O carioca Luiz Alfredo Garcia-Roza desencarnou um dia desses, aos 84 anos. Psicanalista, ensaísta e professor universitário, aos 60 anos largou tudo o que vinha fazendo para se dedicar à ficção, estreando com O Silêncio da Chuva, laureado com o Jabuti e o Nestlè, em 1997. Desde então, escreveu mais 11 romances policiais, todos ambientados no Rio de Janeiro, em Copacabana e no Peixoto, um reduto de Copacabana, onde mora o delegado Espinosa, personagem recorrente de seus livros, e que trabalha na 12ª DP, na Rua Hilário de Gouveia.
Nos 12 romances que escreveu ao longo de 24 anos, Roza se revelou um mestre do gênero policial, traduzido para vários idiomas. Suas personagens são tão de carne e osso que lhes sentimos o cheiro, e suas tramas são tão intricadas como as da vida real. E o Rio é descortinado sob a ótica de um policial singular, o delegado Espinoza, de caráter irrepreensível, leitor inveterado, viajor de fantasias, mas que, ao investigar um caso, vai até o fim, por uma razão: é imperioso que o caso seja deslindado, o que significa dizer desnudar a alma das personagens envolvidas nele, pois para tudo há uma razão, e é atrás dessa razão que Espinoza anda.
Assim, o que o move é o mistério. “Quem gosta de whodunit é cão farejador. O crime, qualquer um pode desvendar. O enigma, não.
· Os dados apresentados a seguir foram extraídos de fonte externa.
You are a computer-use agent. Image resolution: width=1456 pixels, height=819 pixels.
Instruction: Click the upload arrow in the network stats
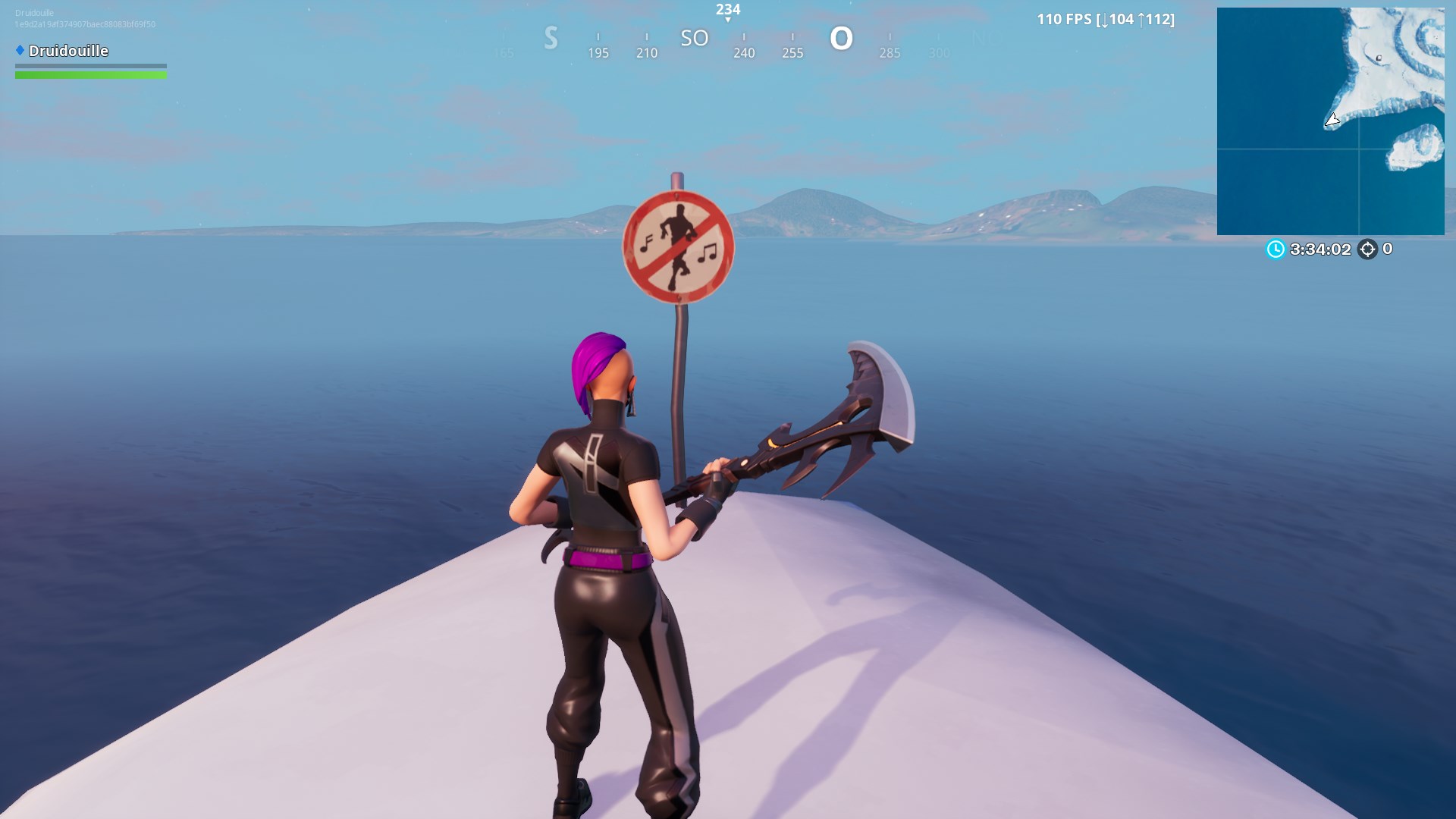(1142, 20)
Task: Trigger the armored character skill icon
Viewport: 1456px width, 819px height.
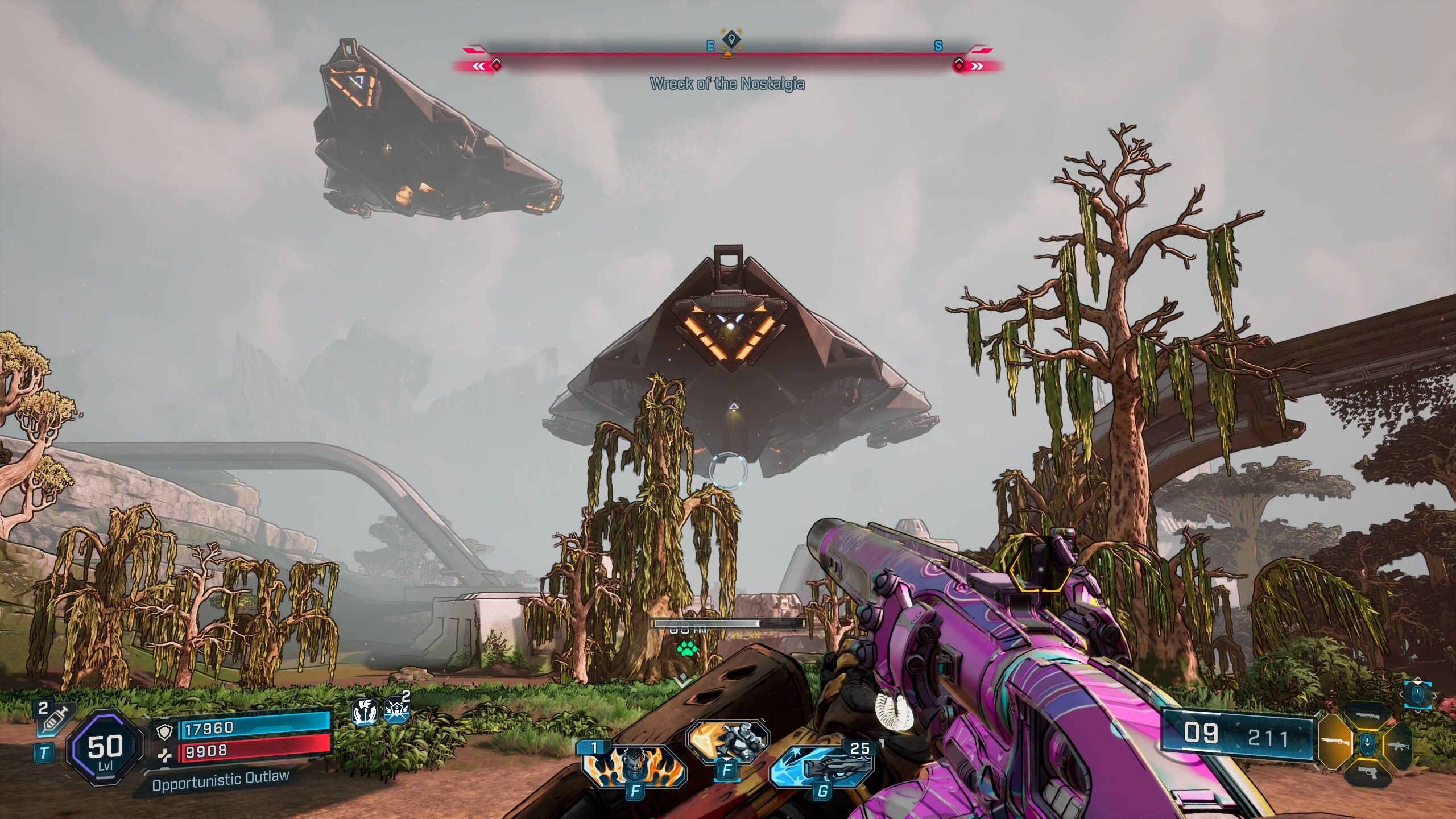Action: 727,742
O que importa é o que está por trás do crime, suas motivações, o silêncio” – disse Roza, lembrando Crime e Castigo, de Dostoiévski. “Não é um desvendamento de um assassinato. O Dostoiévski mostra o crime logo no início, assim como fiz em O Silêncio da Chuva. E ninguém deixou de ler por causa disso.”
A Copacabana de Espinosa é noir, um enxame de personagens excessivamente humanos. Já dizia Rubem Fonseca: “O Rio não é aquilo que se vê do Pão de Açúcar”. As tramas de Roza geralmente se passam entre o Bairro Peixoto, a Rua Hilário de Gouveia e a praia. Nessa região, ele frequenta La Trattoria, sebos, a Galeria Menescal, onde compra quibes no Baalbek, e gosta de caminhar, simplesmente caminhar, assim como eu. O simples ato de caminhar é repleto de nuanças, de visões, de perspectivas.
É nesse cenário que as tramas de Roza vão dando vida ao tecido. “Quase sempre parto de um fato bobo e sem expressão. Certa vez vi um menino saindo debaixo de uma caixa de papelão. Esse foi o ponto de partida para Achados e Perdidos, por exemplo. Eu não costumo fazer um plot. A trama surge enquanto escrevo, no meio do livro” – disse Roza.
Perguntado se ele mataria Espinosa, como Conan Doyle fez com
Sherlock Holmes, Roza respondeu: “Não tenho plano de matá-lo, mas não está fora
de cogitação. No dia em que ele começar a ser repetitivo, terei que tomar uma
decisão”. Espinosa sobreviveu a Roza.